More recently, I’ve been giving presentations as a consulting marine ecologist, on the ‘State and Fate of the Great Barrier Reef’ – helping non-scientists better understand the effects of development and particularly of climate change. Seeking to stress that climate change wasn’t just sea-level rise, I often cited a paper I’d heard given at the annual Australian Coral Reef Society conference.
A young researcher had shown that subtle changes in the pH of sea water had a profound effect on the ability of anemone fish to detect predators – predicted ‘ocean acidification’ looked like it might be catastrophic for anemone fish within a couple of decades. The young scientist published her research in prestigious journals like Nature, and the International Union for the Conservation of Nature took on the cause.

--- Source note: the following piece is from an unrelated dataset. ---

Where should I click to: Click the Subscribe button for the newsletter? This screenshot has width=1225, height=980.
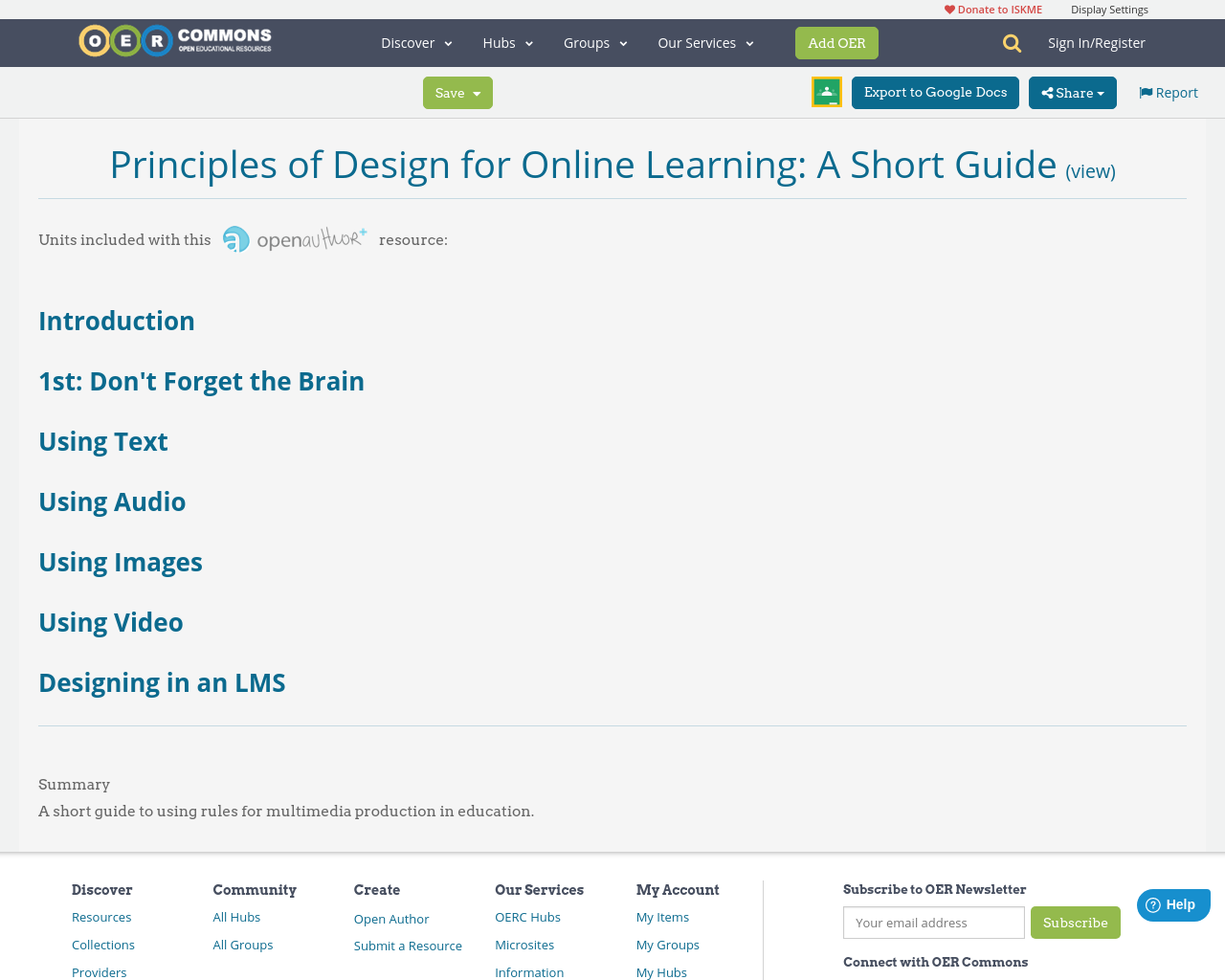coord(1075,923)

But last year, after close international scrutiny, the young researcher’s work was determined to have been fabricated! Those respected science journals with their esteemed editorial boards and peer-review process had been hood-winked. The scandal still tarnishes the research out-put of one of Australia’s most prestigious universities.
The moral to this story is that no, the ends never justify the means. In addition to giving her career a boost, the young scientist no doubt thought her ‘findings’ would also help the fight against climate change. The reality is that we live in a sceptical world. The proven fabrication of data in just one study, can (and indeed probably can) irreparably damage the reputation of an institution and a profession.
I remain convinced that science does offer the tools to explain the universe. As scientists we have an obligation to use those tools with integrity and present our results with absolute objectivity. And you have an obligation to hold us accountable.
Bio Dr John Thorogood
Dr John Thorogood is a Senior Principal Ecologist with frc environmental
and an Adjunct Associate Professor at the University of the Sunshine Coast, Queensland, Australia.
John is currently celebrating his 50th year ‘underwater’. Always ‘mucking around the rocks’, John learnt to dive by accident - his mum thought it was a ‘safe snorkelling’ course.
Today, John’s passion for the sea remains as strong as ever, combined with a desire to see its conservation founded on evidence-based science.
Whilst government-backed research is vital to building the knowledge base to support sound decision-making, consulting provides the opportunity to directly influence industry. John and the team at frc environmental consider themselves fortunate to be in such a privileged position.